Изменить стиль страницы

— Это моя дочь, — сказал граф, приветливо поздоровавшись с нами.

Мы вчетвером уже оторвались от общей группы, оставшейся где-то позади.

— Со своей гувернанткой? — спросила его очаровательная спутница.

— Конечно, нет. Это мисс Лосон из Англии. Она реставрирует мои картины.

Она оценивающе взглянула на меня, и в ее голубых глазах мелькнул холодный блеск.

— Женевьева, ты ведь знакома с мадемуазель дела Монель?

Мадемуазель де ла Монель! Где я слышала это имя?

— Да, папа, — ответила Женевьева. — Добрый день, мадемуазель.

— Мадемуазель Лосон, мадемуазель де ла Монель.

Мы раскланялись.

— Картины — это, наверное, интересно, — заметила она.

Вспомнила. Это имя упоминал Филипп, когда говорил, что его друзьям нужно отреставрировать картины.

— Мисс Лосон придерживается такого же мнения, — ответил за меня граф и обратился к нам, неожиданно быстро положив конец разговору. — Вы возвращаетесь домой?

Мы ответили утвердительно и поехали дальше.

— Вы бы назвали ее красивой? — спросила Женевьева.

— Что ты сказала?

— Вы не слушали! — с возмущением воскликнула она и повторила свой вопрос.

— Думаю, многие люди посчитали бы ее красивой.

— Но я спрашиваю вас, мисс. Вы-то как считаете?

— Этот тип красоты многим нравится.

— А мне — нет.

— Надеюсь, в ее комнату ты не принесешь ножницы. Если ты сделаешь что-нибудь подобное, проблемы возникнут не только у тебя. Ты думала о том, что случилось с мадемуазель Дюбуа?

— Она была старой дурой.

— Это не повод поступать с ней жестоко.

Она звонко рассмеялась.

— Для вас-то эта история кончилась хорошо, правда? Папа подарил вам красивое платье. Вряд ли у вас когда-нибудь было такое. Я оказала вам добрую услугу.

— Не думаю. Мы все попали в затруднительное положение.

— Бедный дряхлый Черепок! Да, это было несправедливо. Она не хотела уезжать. Вы тоже не хотели бы.

— Правильно, не хотела бы. Мне очень нравится у вас работать.

— А мы вам нравимся?

— Конечно. И понравитесь еще больше, если ты научишься хорошо говорить по-английски.

Смягчившись, я добавила:

— Нет, мне бы не хотелось с тобой расстаться.
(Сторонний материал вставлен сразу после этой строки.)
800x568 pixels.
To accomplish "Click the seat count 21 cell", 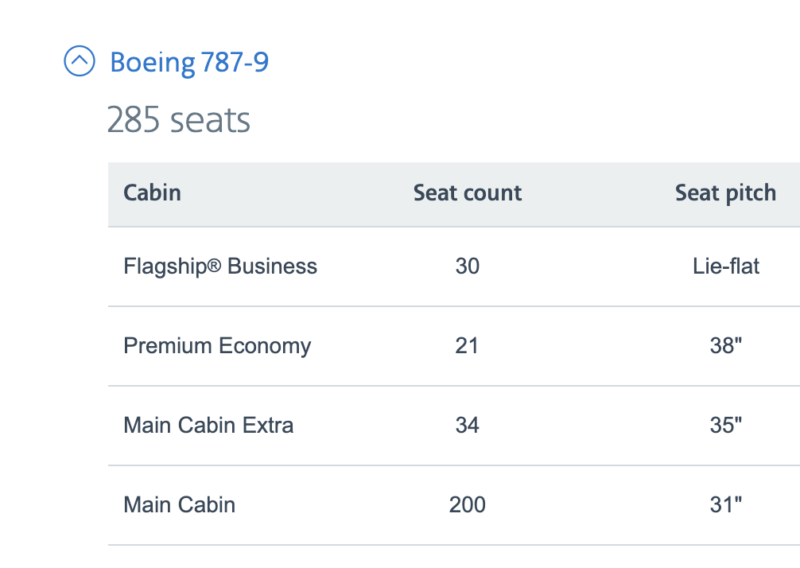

Она улыбнулась, но почти тут же состроила хитрую рожицу.

— И с папой, — сказала она. — Правда, я думаю, что теперь он перестанет обращать на вас внимание, мисс. Вы заметили, как он на нее смотрит?

— На кого?

— Сами знаете, на кого. На мадемуазель де ла Монель. Она и впрямь настоящая красавица.

Она поскакала вперед. Потом, оглянувшись через плечо, засмеялась. Я пришпорила Бонома, и он пустился галопом. Перед моими глазами стояло прекрасное лицо мадемуазель де ла Монель. За всю дорогу я больше не сказала ни слова. Женевьева тоже.

На следующий день я встретила графа у входа в галерею и подумала, что он, занятый гостями, просто поздоровается и пройдет мимо, но он остановился.

— Как у Женевьевы с английским?

— Превосходно. Вы будете довольны.

— Я знал, что из вас получится хороший учитель.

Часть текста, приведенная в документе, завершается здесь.